During the pandemic, when our church building was closed and we had worship and household huddle videos online, I would often wear a tee shirt in the Household Huddle videos that spoke to the story or the theme of the day. And I’ll be honest, I almost wore a tee shirt today, because I saw one that truly put into context for me the story of the woman at the well and what may have happened had this encounter between Jesus and the woman happened today. For those of you that use social media, it could have been a meme, a tweet, or a Facebook post that the woman at the well would have posted. Instead, I put it on the cover of today’s bulletin.

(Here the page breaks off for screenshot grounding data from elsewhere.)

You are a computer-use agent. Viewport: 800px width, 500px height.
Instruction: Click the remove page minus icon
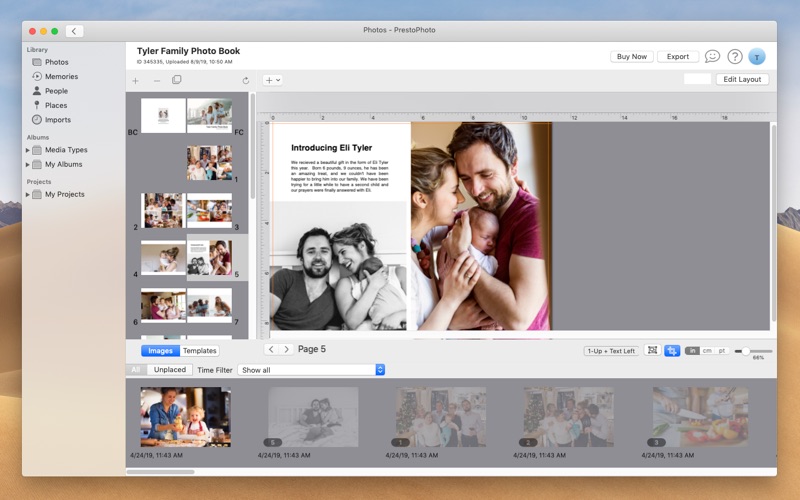click(156, 80)
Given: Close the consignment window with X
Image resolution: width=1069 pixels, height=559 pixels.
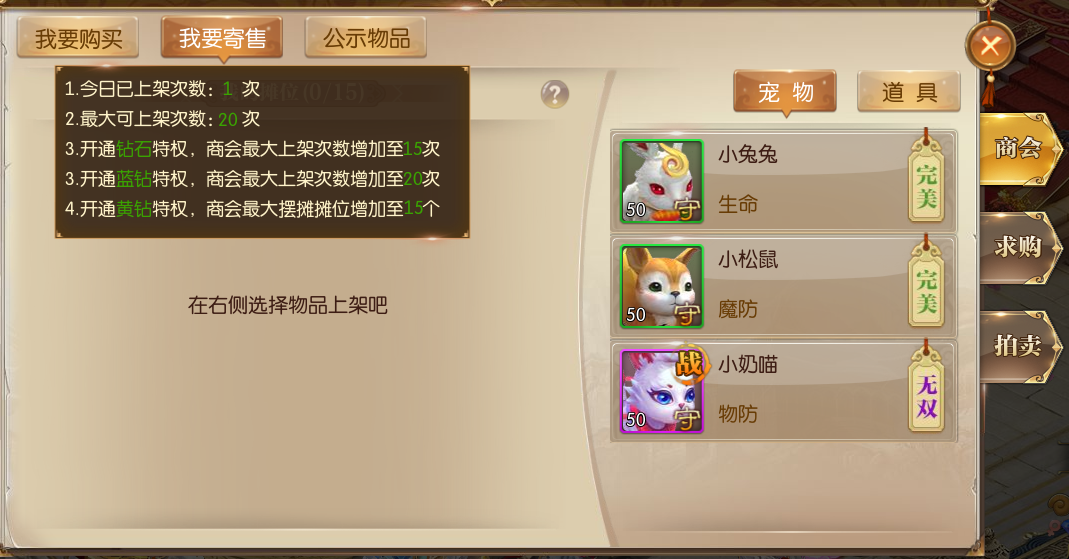Looking at the screenshot, I should (x=991, y=46).
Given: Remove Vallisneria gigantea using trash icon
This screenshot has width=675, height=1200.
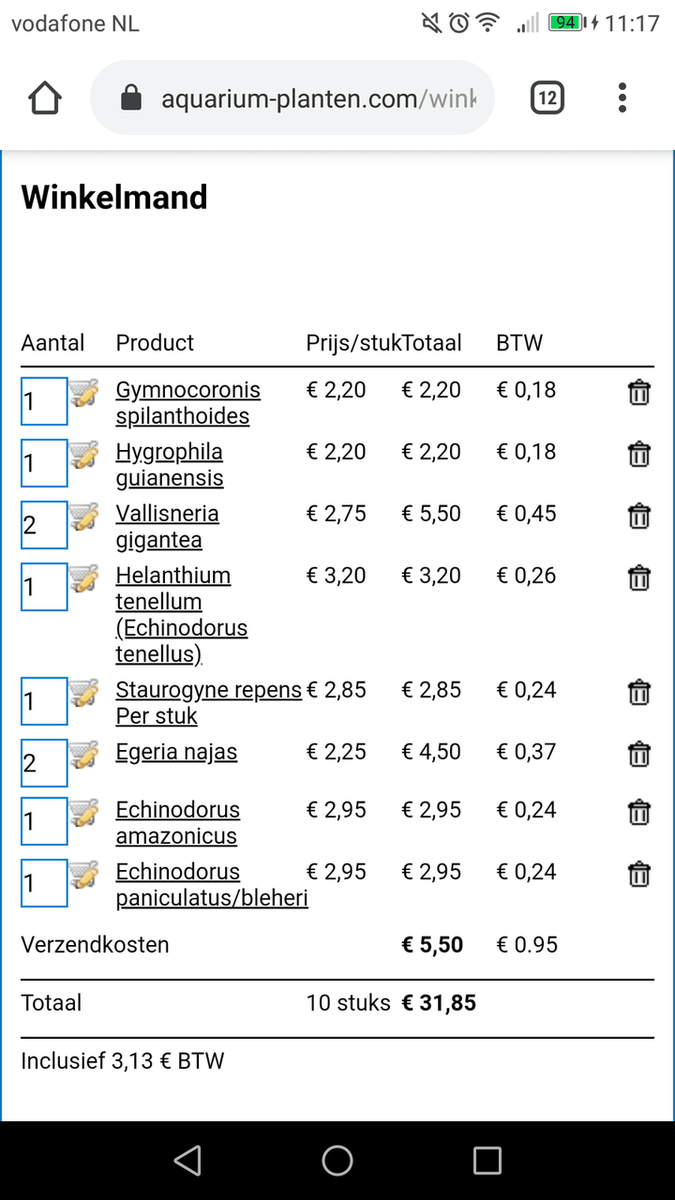Looking at the screenshot, I should click(639, 516).
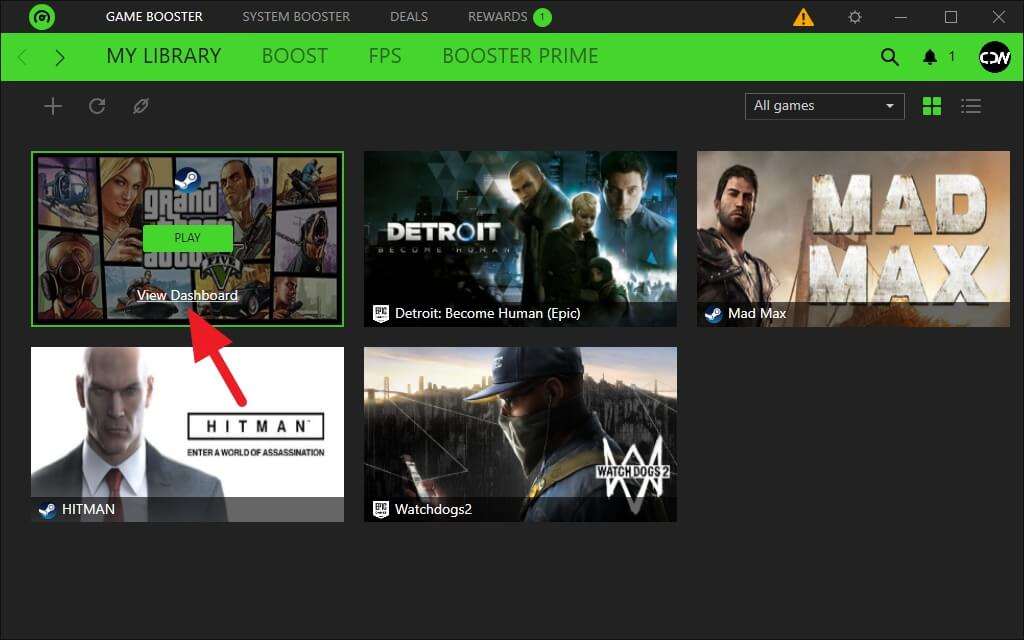Switch to list view
Image resolution: width=1024 pixels, height=640 pixels.
coord(971,105)
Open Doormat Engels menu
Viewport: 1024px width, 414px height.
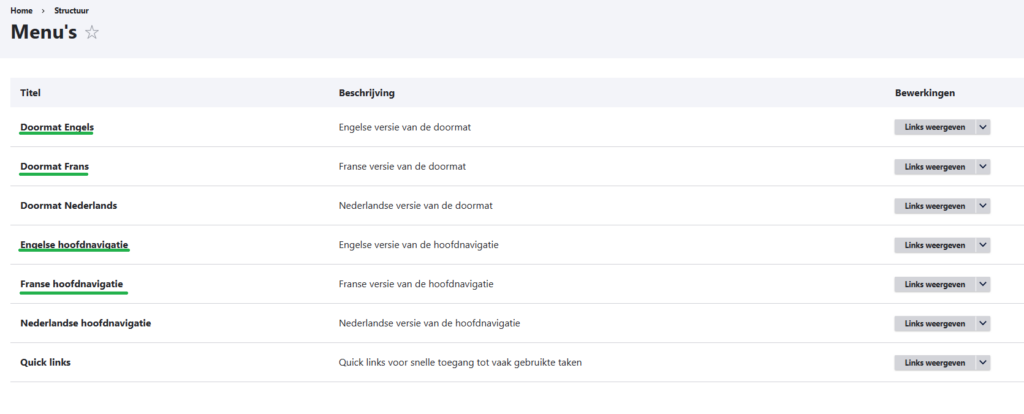(x=56, y=127)
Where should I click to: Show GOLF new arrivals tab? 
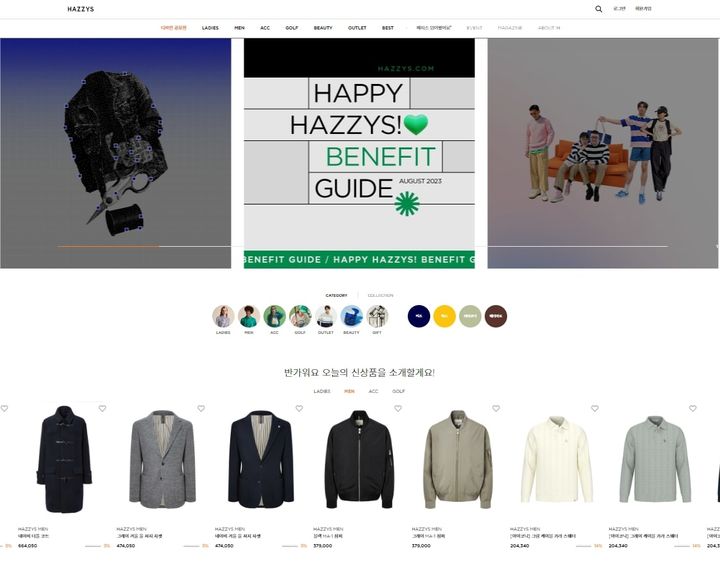point(398,391)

It says, “It wasn’t the water that he came for… it was me” – signed the Woman at the Well. “It wasn’t the water that he came for… it was me.” Jesus sat there by the well, in the middle of the day. I’m sure it was hot, and I’m sure he was thirsty. But the real reason he was there was because he knew that she would be there too. He knew that she would be hiding and hoping to sneak in to get some refreshing water without being seen before heading back to the broken, hurting, and judged world that she lived in.
Jesus knew who she was and what she had done, and that’s why he wanted to give her living water. He wanted her to understand that no matter what, she was loved unconditionally and that her life mattered! He knew that the water from the well would only refresh her for a moment, but the living water that He gives–the water that sees you, acknowledges you, and loves you just the same–is just what she really needed.
Friends, many of us, hide pieces of ourselves from the world: mistakes that we have made, things that we are ashamed of, or labels and judgments that the world has put on us for simply being who God created us to be, and we worry that we aren’t good enough. But Jesus chose the woman at the well–this woman that society deemed and labeled as “unworthy” and “unclean”–to share his living water with the world! First, He told her her own story, and in so doing he never turned away from her. On the contrary, he loved her just the same. Then he told her his story–a story that he had told no one else before. She was the very first one to know that Jesus was indeed the Messiah, the Messiah that the world had been waiting for. And in that moment, her life was changed forever. She received the living water, and she was never thirsty again! Scripture says that she left her water jug behind as she ran into the city to share the good news with others. Friends, today, I hope you know that YOU MATTER too! I hope you know that judgment and labels and disappointment and unworthiness are human actions and understandings because God only offers living water. God loves unconditionally, and God longs for you to know that no matter what the world thinks or says about you, or what you think or say about yourself, YOU MATTER!
So, my brothers and sisters, as you go out into the week ahead, let go of your hurt and that voice in your head that tells you that you are not enough, and hold your head high! Know that you are filled to overflowing with God’s living water, that you ARE enough, that you do matter, and that you are loved just the way you are! Then, go share that good news with the world!
My friends, may it be so. Thanks be to God, Amen!